The main anxiety-related mental health concerns over the perinatal period include:

  • Phobias – specific (e.g. of sharp objects) or social (social situations where you will be observed and possibly criticised by other people)
  • Panic Disorder
  • Agoraphobia (fear of being out in public alone or out in enclosed places or on public transport etc)
  • Generalised Anxiety Disorder (excessive anxiety or worry about a number of events or activities: restless, easily tired, unable to concentrate, irritable, unable to sleep).
Closely related to the above anxiety disorders is the category of Obsessive-Compulsive and Related Disorders. OCD refers to the presence of obsessions and/or compulsions. Obsessions are persistent and recurrent thoughts, urges or images that you consider intrusive and unwanted.
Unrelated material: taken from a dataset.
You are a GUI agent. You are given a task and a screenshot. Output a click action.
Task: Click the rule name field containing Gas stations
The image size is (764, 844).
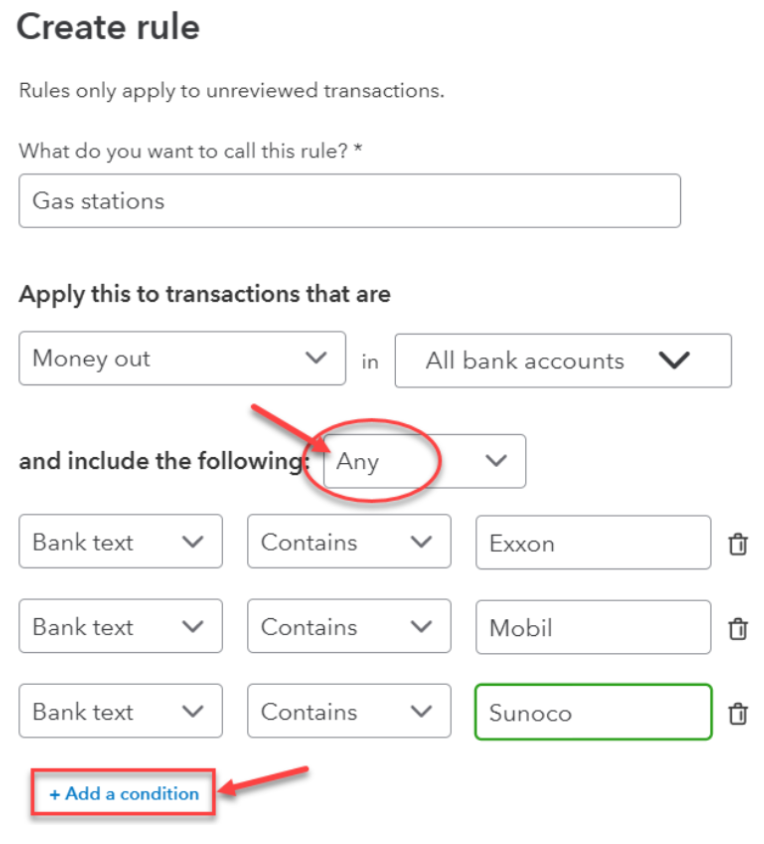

Compulsions are repetitive behaviours that you feel you must do in response to an obsession and the activity has strict rules about how exactly you must carry it out. Postpartum OCD is very common and often relates to serious or even fatal harm befalling the baby (or partner), including harm by the mother herself. Naturally, having such thoughts and feelings is extremely distressing for the mother.
Remember, there is a range of treatments available for all of these conditions, so make an appointment promptly to discuss the situation with the GP. If you can, it helps to tell your partner about your distress and, if possible take your partner along to see your health professional too. Partners can be a key aspect of the treatment plan.